SHORT PROBLEM: In the rows below, start at the line that has "Given: Open the" and stop after the line that has "Tap the 직항 badge". Give those lines again with "Asia" swapped for "Europe" and nothing else changed.

Word and element location records:

• • •

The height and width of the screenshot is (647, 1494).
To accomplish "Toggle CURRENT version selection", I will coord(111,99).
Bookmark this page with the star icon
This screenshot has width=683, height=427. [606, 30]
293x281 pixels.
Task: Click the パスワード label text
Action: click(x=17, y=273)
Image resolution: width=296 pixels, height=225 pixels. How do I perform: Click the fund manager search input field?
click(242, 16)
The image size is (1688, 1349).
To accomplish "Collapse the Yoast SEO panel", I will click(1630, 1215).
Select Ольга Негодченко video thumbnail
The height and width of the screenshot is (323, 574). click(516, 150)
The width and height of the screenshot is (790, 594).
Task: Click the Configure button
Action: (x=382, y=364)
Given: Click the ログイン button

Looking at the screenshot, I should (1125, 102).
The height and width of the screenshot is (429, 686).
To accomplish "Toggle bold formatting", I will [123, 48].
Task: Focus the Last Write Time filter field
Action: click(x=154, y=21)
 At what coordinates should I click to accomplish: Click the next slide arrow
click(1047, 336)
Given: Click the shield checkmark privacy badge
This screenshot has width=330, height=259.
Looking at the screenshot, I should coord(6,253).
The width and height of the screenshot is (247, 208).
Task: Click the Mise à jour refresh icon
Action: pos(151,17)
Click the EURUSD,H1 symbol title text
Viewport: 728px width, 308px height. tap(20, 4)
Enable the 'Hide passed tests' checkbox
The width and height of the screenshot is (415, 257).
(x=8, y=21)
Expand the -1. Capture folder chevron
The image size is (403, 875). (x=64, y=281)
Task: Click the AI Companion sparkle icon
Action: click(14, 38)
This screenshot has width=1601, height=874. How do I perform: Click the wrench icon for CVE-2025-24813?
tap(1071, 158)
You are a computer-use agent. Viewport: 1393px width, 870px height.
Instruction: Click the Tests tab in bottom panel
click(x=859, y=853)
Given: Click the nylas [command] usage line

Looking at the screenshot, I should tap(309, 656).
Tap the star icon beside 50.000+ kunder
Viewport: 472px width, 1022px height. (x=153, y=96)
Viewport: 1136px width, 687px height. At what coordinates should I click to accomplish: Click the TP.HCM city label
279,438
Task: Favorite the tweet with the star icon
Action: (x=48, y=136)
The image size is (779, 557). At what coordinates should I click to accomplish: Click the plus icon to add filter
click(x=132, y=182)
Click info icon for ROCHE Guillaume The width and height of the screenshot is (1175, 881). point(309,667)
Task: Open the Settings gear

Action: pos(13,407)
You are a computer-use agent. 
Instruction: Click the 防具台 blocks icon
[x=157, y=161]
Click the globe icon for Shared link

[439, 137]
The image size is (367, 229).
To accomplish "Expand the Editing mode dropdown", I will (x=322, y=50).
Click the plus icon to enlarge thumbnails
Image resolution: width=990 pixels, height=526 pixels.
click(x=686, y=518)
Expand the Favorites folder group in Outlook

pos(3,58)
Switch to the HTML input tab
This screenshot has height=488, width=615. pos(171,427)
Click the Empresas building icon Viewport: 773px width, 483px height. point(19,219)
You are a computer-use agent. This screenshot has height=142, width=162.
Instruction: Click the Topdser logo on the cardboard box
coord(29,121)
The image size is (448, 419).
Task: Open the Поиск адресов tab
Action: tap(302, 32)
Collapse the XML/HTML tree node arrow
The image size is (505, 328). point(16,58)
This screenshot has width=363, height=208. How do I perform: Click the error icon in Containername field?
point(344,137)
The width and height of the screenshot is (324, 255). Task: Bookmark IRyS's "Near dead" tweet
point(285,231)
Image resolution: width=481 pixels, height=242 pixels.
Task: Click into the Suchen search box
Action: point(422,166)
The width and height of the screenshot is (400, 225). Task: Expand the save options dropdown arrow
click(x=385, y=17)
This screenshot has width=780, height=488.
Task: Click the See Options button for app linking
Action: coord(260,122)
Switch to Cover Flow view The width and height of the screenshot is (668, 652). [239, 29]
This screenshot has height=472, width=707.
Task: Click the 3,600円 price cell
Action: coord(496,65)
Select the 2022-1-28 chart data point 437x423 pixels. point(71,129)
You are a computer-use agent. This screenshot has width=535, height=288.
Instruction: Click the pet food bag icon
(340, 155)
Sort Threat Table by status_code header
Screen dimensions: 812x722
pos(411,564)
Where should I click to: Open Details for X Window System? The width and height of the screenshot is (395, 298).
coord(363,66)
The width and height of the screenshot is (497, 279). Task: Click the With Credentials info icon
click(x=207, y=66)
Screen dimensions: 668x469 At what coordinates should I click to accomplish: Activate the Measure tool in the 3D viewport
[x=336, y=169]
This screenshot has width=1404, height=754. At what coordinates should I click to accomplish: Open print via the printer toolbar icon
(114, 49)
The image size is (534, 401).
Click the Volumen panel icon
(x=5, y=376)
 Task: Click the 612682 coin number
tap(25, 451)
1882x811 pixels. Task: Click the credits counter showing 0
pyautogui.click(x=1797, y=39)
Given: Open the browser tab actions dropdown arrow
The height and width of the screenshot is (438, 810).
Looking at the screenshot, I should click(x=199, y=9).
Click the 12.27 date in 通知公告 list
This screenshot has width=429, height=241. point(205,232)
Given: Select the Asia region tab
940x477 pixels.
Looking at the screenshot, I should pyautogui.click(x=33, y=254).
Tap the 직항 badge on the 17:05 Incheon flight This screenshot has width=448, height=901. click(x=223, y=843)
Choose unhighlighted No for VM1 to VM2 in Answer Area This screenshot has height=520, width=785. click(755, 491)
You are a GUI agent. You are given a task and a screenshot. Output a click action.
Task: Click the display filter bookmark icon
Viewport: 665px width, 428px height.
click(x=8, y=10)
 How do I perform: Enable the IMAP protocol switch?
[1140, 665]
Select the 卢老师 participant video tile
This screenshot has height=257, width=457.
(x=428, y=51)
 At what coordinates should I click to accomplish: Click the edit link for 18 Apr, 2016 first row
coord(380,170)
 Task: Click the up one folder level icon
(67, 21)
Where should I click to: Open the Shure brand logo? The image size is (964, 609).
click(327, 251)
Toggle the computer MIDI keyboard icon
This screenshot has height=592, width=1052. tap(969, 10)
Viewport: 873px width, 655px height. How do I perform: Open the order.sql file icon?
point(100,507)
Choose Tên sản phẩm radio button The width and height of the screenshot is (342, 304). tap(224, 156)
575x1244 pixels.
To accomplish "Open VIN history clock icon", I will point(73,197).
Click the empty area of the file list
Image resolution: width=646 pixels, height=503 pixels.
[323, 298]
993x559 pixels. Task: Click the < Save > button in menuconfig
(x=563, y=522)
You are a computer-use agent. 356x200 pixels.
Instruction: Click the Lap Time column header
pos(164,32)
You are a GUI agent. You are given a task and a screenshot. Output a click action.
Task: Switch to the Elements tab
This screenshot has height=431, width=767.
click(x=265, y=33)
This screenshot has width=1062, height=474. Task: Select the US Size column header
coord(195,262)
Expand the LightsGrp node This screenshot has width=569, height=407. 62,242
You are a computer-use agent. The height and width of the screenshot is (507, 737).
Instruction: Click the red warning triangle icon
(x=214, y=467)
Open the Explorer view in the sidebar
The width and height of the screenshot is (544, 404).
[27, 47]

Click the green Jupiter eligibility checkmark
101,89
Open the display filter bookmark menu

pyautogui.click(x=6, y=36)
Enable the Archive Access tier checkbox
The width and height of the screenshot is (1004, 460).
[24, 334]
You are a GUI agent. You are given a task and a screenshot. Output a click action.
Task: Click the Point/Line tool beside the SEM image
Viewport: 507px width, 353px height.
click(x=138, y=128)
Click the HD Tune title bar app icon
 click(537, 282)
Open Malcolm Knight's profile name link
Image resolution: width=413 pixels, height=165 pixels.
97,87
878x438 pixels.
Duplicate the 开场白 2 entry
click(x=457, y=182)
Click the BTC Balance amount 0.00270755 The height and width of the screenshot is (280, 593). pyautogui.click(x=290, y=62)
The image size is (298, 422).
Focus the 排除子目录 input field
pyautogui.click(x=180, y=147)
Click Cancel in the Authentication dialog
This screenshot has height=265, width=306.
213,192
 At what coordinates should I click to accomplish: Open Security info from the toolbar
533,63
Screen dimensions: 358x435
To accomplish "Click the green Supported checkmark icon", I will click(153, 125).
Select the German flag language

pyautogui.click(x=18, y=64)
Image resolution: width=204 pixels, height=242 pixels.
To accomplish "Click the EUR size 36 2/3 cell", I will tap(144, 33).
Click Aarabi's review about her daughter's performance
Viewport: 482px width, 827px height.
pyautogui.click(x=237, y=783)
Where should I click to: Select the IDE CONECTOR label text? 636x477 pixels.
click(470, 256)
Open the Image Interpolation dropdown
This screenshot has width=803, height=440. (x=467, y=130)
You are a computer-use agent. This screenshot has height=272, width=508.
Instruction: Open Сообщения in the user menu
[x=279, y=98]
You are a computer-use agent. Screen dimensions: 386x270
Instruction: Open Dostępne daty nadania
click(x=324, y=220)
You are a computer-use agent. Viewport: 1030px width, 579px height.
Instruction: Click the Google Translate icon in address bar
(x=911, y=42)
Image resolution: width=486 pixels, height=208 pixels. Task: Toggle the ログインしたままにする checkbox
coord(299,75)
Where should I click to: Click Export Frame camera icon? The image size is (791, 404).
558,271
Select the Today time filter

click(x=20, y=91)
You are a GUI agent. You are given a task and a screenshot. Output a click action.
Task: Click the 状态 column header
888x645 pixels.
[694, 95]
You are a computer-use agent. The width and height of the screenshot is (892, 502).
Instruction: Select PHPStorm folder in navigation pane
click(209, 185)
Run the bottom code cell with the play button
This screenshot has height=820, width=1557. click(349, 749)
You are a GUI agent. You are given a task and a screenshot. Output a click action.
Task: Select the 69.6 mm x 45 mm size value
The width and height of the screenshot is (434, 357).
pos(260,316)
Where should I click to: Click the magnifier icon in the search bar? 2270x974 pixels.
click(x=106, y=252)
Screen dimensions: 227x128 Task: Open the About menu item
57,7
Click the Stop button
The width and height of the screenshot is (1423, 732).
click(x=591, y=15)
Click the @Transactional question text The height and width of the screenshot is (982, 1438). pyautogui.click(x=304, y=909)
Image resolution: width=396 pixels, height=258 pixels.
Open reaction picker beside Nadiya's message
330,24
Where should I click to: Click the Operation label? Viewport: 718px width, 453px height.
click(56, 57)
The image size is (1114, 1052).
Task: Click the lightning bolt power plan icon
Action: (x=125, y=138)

• • •

ANSWER TO THE PROBLEM:
Given: Open the browser tab actions dropdown arrow
The height and width of the screenshot is (438, 810).
Looking at the screenshot, I should click(x=199, y=9).
Click the 12.27 date in 通知公告 list
This screenshot has width=429, height=241. point(205,232)
Given: Select the Europe region tab
940x477 pixels.
Looking at the screenshot, I should pyautogui.click(x=33, y=254).
Tap the 직항 badge on the 17:05 Incheon flight This screenshot has width=448, height=901. click(x=223, y=843)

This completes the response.